Gregory F. Servodidio at 860-424-4332 or gservodidio@pullcom.com can reply to questions about this case.   

 

Tax Collectors and Tax Appeals: Filing a Tax Lien is Not a Collection Action

Connecticut law permits a commercial property owner to avoid collection action by the local tax collector if at least 90 percent of the taxes due on a property valued more than $500,000 is paid.  A Haddam property owner pursuing a tax appeal paid the required minimum to the tax collector during the pendency of its appeal.  However, understandably concerned about the ultimate collectability of the balance due, the tax collector filed a tax lien certificate against the property to protect his position.

Crying foul, the property owner sued the tax collector for “slander of title” arguing that “the town had no right to take any action regarding the claimed balance due, including filing a tax lien.” 

The mere filing of a tax lien is not a collection action, held Superior Court Judge Edward S. Domnarski, sitting in the Middletown Judicial District.  Even though the tax collector threatened to take action while the tax appeal was pending, he never did so.

The Superior Court’s decision in this case tracks conventional understanding that a tax collector is not powerless to  properly secure her town’s position during the pendency of a tax appeal.  Property owners who wish to pay less than the full tax due must take into account any damaging effect of the tax lien which will likely be filed before a tax appeal is finally resolved.

Touchstone Development Associates, LLC v. Town of Haddam, Superior Court, Judicial District of Middletown,Docket number CV-12-6007605 (July 8, 2013)

For further information, please contact Laura B. Cardillo at 860-424-4309 or at Lcardillo@pullcom.com.

 

Limitations on Assessment Claims

A Bridgeport property owner faced a tax lien foreclosure action.  In response, it asserted that a 2002 stipulated judgment, also involving a tax lien foreclosure action, conclusively established its tax obligations to the City and that the new foreclosure action was based on a violation by the City of certain assessment agreements contained in the 2002 stipulated judgment.

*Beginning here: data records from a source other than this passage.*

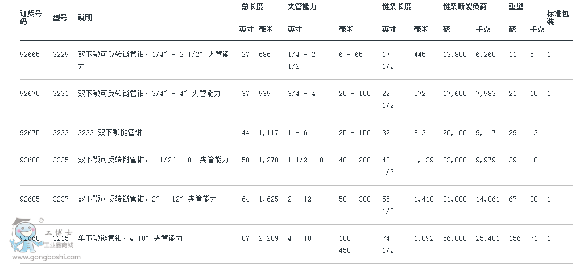Viewport: 576px width, 268px height.
Task: Click the 链条断裂负荷 column header
Action: (466, 7)
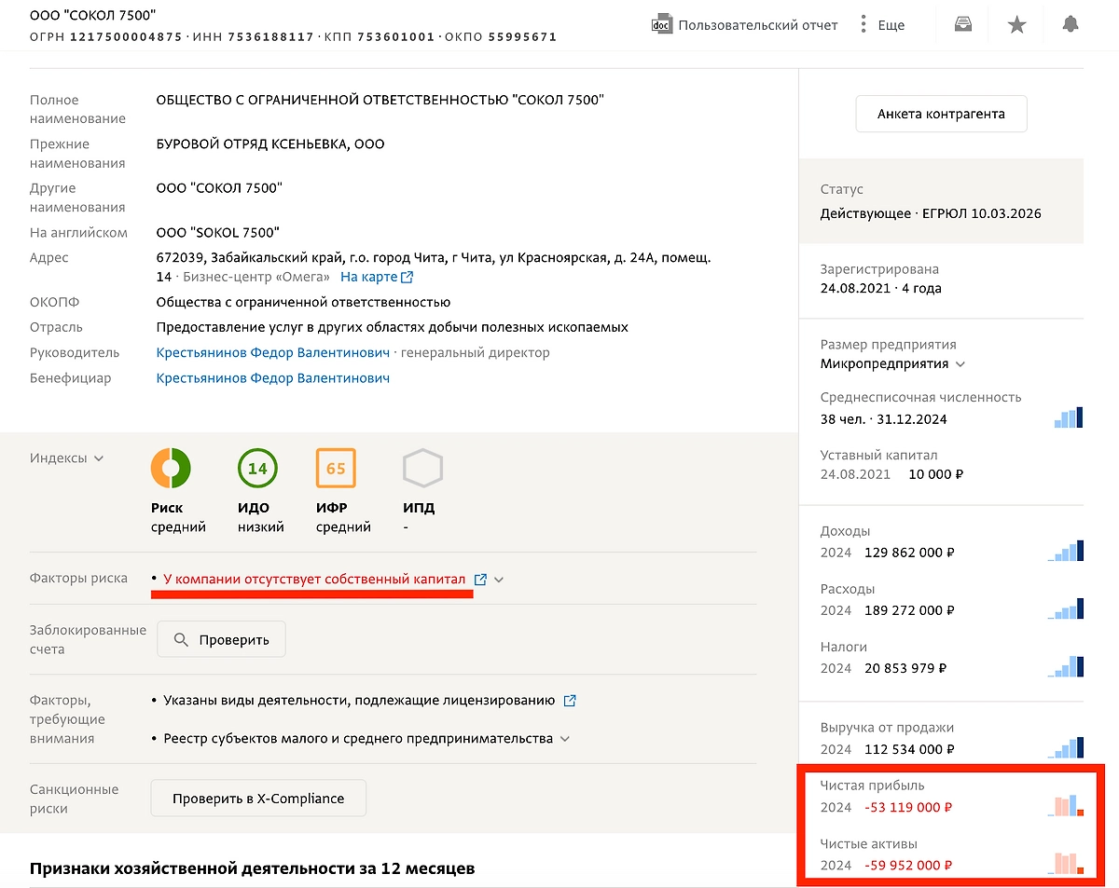This screenshot has height=888, width=1119.
Task: Open notifications via bell icon
Action: (x=1071, y=23)
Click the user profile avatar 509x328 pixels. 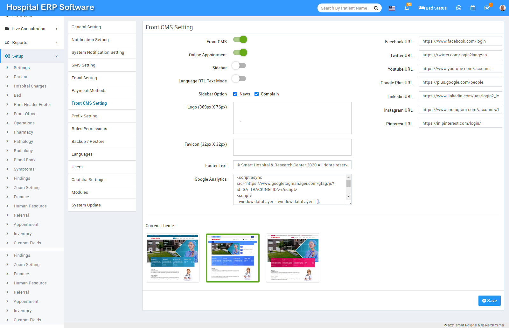pos(502,8)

After the trial court dismissed the claim, the property owner appealed.  It challenged the trial court’s decision that it should have exercised its rights under the Connecticut statutes to institute a tax appeal rather than to raise the claims in a tax lien foreclosure case.

A central claim made by the property owner was that the City had not granted it the exemption it claimed it was entitled to in the 2002 judgment. It asserted it was entitled to raise the issue in the foreclosure action.

Not so, held the Connecticut Appellate Court.  Any action by an assessor, whether in complying with a court judgment dealing with assessments, or otherwise, should be pursued via statutory administrative and judicial tax appeal remedies.

Whether the City was complying with the 2002 judgment concerning assessments “should have been submitted to the administrative . . . process . . . ., " the court ruled.

The lesson in this case is that it will be quite an unusual occurrence for a Connecticut court to allow any assessment issue to be raised outside the statutory remedies available for property owners to challenge Connecticut assessors’ actions.

City of Bridgeport v. White Eagle’s Society of Brotherly Help, Inc., Docket No. AC 33977 (February 12, 2013).